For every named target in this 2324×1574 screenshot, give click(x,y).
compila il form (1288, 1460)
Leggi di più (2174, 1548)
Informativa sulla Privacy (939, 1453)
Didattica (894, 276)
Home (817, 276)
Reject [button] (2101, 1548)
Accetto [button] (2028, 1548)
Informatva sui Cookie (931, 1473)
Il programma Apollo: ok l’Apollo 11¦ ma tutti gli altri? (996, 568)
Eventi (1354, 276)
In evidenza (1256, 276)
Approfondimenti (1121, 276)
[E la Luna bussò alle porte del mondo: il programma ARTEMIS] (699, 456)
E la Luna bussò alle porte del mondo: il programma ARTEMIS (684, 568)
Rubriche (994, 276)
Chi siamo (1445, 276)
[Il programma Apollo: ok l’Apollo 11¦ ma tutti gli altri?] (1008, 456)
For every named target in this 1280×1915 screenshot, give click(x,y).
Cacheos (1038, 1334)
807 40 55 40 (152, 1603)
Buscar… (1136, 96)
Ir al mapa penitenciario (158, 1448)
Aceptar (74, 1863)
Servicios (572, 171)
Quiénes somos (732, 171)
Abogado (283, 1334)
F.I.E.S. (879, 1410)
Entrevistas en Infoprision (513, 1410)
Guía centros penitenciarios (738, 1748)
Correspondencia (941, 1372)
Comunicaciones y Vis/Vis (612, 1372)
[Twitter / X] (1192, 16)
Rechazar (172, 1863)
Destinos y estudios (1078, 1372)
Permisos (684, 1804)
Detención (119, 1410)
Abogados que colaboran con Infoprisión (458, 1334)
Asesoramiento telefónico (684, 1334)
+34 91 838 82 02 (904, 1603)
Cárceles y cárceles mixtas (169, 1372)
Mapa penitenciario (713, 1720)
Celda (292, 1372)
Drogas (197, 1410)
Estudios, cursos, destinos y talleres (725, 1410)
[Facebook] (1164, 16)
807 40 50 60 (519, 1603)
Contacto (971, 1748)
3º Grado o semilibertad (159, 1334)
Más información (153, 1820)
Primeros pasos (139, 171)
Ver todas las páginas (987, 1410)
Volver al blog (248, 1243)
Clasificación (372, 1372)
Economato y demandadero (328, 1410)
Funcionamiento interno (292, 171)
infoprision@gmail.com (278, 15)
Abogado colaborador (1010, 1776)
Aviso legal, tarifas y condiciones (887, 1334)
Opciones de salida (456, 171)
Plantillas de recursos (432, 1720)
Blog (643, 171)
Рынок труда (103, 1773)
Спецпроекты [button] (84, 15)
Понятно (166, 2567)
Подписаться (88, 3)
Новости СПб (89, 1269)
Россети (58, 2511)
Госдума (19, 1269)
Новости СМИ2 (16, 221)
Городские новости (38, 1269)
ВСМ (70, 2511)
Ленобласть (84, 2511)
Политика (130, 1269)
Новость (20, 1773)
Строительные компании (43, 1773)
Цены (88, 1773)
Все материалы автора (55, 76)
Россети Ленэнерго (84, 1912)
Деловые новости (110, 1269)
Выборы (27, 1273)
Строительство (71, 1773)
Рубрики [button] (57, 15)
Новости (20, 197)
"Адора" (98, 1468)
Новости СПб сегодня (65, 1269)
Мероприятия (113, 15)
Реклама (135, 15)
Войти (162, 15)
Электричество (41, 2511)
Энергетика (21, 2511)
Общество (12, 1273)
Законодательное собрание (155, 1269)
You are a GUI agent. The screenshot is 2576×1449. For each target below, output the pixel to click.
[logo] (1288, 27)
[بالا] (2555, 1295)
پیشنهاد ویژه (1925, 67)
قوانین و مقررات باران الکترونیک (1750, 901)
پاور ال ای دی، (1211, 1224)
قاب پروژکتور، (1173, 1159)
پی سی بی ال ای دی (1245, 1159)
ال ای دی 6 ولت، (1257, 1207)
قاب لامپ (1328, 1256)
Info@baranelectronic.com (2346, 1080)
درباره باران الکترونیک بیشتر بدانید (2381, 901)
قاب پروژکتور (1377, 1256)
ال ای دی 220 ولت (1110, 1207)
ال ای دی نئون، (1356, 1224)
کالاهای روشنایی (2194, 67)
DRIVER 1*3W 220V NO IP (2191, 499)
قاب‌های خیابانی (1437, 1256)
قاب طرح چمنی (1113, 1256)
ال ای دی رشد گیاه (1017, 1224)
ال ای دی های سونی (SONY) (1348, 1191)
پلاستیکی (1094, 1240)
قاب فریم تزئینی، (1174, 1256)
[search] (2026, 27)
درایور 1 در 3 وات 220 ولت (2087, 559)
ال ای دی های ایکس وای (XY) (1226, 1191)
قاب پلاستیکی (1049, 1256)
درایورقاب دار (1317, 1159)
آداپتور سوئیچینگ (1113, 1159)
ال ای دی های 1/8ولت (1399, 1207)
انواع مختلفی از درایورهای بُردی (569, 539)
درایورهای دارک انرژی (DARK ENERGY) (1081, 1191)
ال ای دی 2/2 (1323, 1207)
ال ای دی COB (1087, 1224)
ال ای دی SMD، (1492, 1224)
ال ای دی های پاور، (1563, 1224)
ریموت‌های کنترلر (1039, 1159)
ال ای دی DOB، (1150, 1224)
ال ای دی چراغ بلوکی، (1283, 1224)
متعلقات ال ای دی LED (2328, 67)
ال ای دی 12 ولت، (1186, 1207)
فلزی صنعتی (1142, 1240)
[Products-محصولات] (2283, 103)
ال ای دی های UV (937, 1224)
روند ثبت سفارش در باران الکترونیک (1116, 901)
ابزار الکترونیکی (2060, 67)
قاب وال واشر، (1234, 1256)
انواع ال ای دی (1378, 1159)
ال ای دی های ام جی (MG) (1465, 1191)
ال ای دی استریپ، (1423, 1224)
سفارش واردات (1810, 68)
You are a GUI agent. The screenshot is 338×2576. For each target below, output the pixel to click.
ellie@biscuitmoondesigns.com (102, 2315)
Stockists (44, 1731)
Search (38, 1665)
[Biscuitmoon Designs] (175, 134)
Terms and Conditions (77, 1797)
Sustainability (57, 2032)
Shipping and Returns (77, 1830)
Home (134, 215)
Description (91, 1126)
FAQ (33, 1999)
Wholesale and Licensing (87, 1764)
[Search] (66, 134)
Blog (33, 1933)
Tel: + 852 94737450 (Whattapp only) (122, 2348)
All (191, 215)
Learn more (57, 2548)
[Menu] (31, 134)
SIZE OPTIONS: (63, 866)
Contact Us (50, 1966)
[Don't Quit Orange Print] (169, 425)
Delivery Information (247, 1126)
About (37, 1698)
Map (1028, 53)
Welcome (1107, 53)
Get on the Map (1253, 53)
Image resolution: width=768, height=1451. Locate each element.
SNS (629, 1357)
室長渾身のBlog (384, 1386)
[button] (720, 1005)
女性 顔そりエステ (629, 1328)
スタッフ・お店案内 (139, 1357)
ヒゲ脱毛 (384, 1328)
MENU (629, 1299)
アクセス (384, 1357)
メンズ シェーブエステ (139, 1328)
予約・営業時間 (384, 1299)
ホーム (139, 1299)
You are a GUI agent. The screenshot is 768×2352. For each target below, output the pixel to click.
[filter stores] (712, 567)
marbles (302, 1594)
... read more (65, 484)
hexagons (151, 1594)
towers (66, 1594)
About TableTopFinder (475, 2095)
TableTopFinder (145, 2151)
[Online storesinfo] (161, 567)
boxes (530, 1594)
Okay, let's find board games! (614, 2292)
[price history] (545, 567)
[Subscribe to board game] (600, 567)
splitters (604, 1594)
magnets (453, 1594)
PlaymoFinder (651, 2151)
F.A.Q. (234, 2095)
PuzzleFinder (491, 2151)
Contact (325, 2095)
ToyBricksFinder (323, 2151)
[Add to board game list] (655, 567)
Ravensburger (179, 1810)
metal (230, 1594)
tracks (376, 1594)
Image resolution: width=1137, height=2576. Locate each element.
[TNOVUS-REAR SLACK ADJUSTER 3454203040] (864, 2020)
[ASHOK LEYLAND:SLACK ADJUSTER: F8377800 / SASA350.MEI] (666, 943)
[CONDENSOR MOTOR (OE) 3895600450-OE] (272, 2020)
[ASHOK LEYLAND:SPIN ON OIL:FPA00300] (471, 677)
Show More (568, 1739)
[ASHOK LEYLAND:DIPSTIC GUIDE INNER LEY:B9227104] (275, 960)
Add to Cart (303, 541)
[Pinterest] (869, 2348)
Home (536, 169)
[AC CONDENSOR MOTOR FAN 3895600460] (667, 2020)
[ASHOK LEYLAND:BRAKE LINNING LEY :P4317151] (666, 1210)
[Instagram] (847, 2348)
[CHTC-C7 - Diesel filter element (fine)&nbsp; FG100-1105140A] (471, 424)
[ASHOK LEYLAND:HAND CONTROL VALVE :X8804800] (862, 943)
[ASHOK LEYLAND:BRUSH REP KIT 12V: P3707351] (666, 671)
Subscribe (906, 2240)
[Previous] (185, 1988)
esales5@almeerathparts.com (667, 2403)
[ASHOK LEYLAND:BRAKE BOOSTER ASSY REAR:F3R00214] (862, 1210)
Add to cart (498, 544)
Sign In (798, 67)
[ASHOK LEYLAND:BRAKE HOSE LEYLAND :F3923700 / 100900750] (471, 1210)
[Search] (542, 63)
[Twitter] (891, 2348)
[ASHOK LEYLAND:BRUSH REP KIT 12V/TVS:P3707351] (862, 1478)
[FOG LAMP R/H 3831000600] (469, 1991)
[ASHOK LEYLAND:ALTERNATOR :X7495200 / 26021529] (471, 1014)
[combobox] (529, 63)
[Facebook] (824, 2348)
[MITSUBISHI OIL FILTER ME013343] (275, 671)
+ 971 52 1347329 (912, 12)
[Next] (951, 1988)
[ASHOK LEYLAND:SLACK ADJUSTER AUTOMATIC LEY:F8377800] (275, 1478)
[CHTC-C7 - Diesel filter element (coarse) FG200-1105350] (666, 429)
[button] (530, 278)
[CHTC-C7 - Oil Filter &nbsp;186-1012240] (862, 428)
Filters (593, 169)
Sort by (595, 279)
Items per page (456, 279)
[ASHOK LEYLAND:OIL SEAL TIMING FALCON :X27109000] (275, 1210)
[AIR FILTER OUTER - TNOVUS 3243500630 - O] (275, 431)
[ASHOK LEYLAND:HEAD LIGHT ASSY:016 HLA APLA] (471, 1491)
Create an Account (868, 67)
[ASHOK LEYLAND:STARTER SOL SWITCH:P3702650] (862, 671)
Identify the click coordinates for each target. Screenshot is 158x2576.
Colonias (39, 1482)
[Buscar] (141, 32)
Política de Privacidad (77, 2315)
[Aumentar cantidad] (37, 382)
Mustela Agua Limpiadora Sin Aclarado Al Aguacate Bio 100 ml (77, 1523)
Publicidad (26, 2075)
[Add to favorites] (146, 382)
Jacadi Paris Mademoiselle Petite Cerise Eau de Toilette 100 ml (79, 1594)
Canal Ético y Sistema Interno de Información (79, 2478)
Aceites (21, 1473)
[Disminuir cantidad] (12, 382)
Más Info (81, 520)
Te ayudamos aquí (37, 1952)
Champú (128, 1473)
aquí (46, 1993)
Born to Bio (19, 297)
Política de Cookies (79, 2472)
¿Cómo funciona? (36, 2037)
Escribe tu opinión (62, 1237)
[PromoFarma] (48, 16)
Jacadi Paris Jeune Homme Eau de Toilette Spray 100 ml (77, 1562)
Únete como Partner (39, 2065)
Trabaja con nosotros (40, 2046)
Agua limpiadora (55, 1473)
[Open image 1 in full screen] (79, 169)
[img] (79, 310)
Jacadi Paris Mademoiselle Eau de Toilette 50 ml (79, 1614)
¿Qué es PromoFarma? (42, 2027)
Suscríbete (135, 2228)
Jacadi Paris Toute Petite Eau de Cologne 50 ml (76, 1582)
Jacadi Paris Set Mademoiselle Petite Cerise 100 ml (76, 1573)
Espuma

★ ★ ★ ★ ★

ACTIVITY ▸ Your answer should consist solely of the lines above from the line with "انواع مختلفی از درایورهای بُردی (569, 539)" to the line with "ابزار الکترونیکی (2060, 67)", both included, reproduced exactly.

WRITTEN SOLUTION ▸
انواع مختلفی از درایورهای بُردی (569, 539)
درایورهای دارک انرژی (DARK ENERGY) (1081, 1191)
ال ای دی 2/2 (1323, 1207)
ال ای دی COB (1087, 1224)
ال ای دی SMD، (1492, 1224)
ال ای دی های پاور، (1563, 1224)
ریموت‌های کنترلر (1039, 1159)
ال ای دی DOB، (1150, 1224)
ال ای دی چراغ بلوکی، (1283, 1224)
متعلقات ال ای دی LED (2328, 67)
ال ای دی 12 ولت، (1186, 1207)
فلزی صنعتی (1142, 1240)
[Products-محصولات] (2283, 103)
ال ای دی های UV (937, 1224)
روند ثبت سفارش در باران الکترونیک (1116, 901)
ابزار الکترونیکی (2060, 67)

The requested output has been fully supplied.